Living in the Past
America’s oldest civil rights organization, the NAACP, has passed a resolution condemning what it sees as racism in the Tea Party movement.
The group’s president, Ben Jealous, said in a statement, “We take issue with the Tea Party’s continued tolerance for bigotry and bigoted statements. The time has come for them to accept the responsibility that comes with influence and make clear there is no space for racism and anti-Semitism and other forms of bigotry in their movement.”
This is very good news. I will explain in a moment.

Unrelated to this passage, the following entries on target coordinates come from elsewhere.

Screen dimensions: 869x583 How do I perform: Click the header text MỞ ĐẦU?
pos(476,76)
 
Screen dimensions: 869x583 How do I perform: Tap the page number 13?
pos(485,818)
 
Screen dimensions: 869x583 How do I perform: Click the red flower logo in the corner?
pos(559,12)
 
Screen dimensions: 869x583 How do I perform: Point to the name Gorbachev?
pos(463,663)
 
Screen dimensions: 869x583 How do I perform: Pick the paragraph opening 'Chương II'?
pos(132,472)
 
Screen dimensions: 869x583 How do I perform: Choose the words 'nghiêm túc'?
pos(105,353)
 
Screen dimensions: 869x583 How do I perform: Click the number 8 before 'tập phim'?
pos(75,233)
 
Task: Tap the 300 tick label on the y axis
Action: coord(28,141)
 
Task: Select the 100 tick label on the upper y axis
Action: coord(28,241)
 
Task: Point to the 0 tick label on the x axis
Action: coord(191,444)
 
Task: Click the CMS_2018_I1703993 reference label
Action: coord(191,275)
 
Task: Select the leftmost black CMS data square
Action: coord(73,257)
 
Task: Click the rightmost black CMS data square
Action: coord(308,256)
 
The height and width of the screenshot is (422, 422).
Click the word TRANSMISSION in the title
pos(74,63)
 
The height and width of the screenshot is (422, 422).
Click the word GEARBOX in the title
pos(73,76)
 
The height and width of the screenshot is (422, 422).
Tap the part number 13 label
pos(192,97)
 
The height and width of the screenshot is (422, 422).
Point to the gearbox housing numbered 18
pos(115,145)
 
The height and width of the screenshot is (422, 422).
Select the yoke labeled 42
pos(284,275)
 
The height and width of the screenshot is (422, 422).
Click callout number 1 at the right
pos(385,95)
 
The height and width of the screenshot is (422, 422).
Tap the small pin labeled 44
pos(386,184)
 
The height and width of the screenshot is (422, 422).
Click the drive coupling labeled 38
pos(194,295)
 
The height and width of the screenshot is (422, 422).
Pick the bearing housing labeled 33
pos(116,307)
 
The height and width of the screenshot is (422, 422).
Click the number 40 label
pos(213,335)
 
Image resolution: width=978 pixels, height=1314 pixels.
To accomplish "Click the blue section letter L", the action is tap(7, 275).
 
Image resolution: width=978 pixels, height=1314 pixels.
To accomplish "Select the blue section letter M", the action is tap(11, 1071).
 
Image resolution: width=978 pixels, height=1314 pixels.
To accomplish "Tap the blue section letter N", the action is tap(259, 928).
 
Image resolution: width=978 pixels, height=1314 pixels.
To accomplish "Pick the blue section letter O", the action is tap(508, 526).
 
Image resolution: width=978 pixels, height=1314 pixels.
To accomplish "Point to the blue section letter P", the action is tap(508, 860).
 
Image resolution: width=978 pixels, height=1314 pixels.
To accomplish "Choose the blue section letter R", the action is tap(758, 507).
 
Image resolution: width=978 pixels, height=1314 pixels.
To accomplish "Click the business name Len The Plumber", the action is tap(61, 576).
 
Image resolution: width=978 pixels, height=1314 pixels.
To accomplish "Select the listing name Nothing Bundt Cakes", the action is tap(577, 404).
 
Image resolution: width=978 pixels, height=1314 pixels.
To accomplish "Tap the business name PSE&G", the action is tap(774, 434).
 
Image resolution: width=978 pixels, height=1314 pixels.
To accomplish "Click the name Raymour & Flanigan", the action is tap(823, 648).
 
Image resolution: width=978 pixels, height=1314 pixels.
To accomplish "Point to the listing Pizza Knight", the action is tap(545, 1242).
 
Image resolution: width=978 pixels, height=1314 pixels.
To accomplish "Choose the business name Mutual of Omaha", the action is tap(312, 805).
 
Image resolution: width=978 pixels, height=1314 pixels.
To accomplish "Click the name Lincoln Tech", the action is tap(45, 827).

And just the other day, after the owner of the Cleveland Cavaliers wrote a dumb, angry rant expressing unhappiness because his star player, LeBron James, left the team for Miami, Jesse Jackson said the Cavs boss sees James as nothing more than a “runaway slave.”
This is more good news.
I mean, If the nation’s most prestigious civil rights organization and the nation’s best-known civil rights advocate have time for such silly crap, things must be just swell in black America.
In the old days, civil rights leaders like Martin Luther King were busy with stuff like voting rights and integrating America’s schools and securing the rights of black Americans to eat at lunch counters and stay at decent hotels, just like white folks. You know, important sutff! Now they’re busy comparing a guy who makes hundreds of millions of dollars a “slave” and smearing a movement because of a few bigots in the crowd.
By that standard, the NAACP should condemn itself. During the presidential campaign of 2000, the civil rights organization ran a vile TV ad that linked George W. Bush to a vicious modern day lynching. The ad was about a black man, James Byrd, who was dragged to his death from the back of a pick up truck by three white racists.
In the ad, over black and white footage of a pickup truck dragging a chain, the daughter of the murdered man says, “So when Gov. George W. Bush refused to sign hate crimes legislation, it was like my father was killed all over again.”
Here’s an idea: any organization that runs such filth to make cheap political points has no business lecturing anybody about anything.
The problem is that the NAACP and Jesse Jackson are stuck in the past. Their glory days were the 1960s when they accomplished so much. Instead of worrying about trivial stuff, they should spend every waking minute trying to deal with much more important things, like a black illegitimacy birth rate of 70 percent. If the NAACP and Jesse Jackson could fix that, they’d fix much of what ails black America. But since they don’t have a clue as to how to deal with a real problem of that magnitude, they spend their time on nonsense. And in reality, this is not good news at all.